Improving the Calibration of Long Term Predictions of Heart Failure Rehospitalizations using Medical Concept Embedding
Proceedings of AAAI Spring Symposium on Survival Prediction - Algorithms, Challenges, and Applications 2021, PMLR 146:70-82, 2021.
‘Medical concept embedding’ aims to provide vector representations of International Statistical Classification of Diseases (ICD) codes such that the relationship between two vectors mirrors the conceptual relationship between the two diagnoses or clinical interventions. Despite the growing interest in vector representations of clinical information in electronic health records (EHR), the utility of embedding methods has not been examined in the context of predicting individualized survival distributions (ISD).
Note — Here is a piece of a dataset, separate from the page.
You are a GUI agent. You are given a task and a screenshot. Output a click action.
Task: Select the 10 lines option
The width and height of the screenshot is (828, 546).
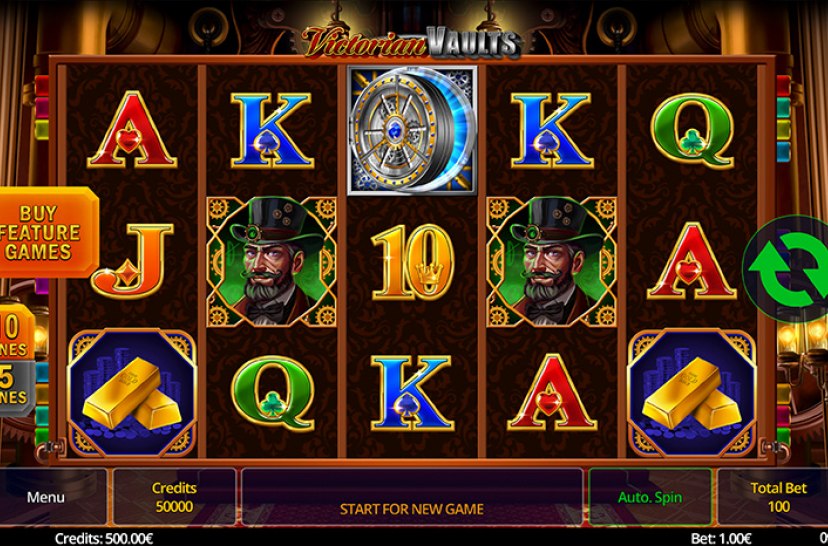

In this study, we apply ISD methods, specifically Cox-Proportional Hazards with Kalbfleisch-Prentice extension (CoxPH-KP) and Multi-task Logistic Regression (MTLR), to the task of predicting probability of Heart Failure (HF) rehospitalization or mortality, in a population-level database of 40,568 HF hospitalizations over the span of 8 years. Further, we compare performance of these ISD models with versus without code embeddings, that were learned in a temporally disjoint dataset of 229,359 all-cause hospitalizations. All our models show good discrimination in the validation dataset of 8,114 HF hospitalizations, with time-based concordance greater than 70% for every monthly intervals upto 8 years. Finally, we demonstrate that medical concept embedding does not always lead to improved model discrimination, but does improve model calibration, particularly over the longer time scales.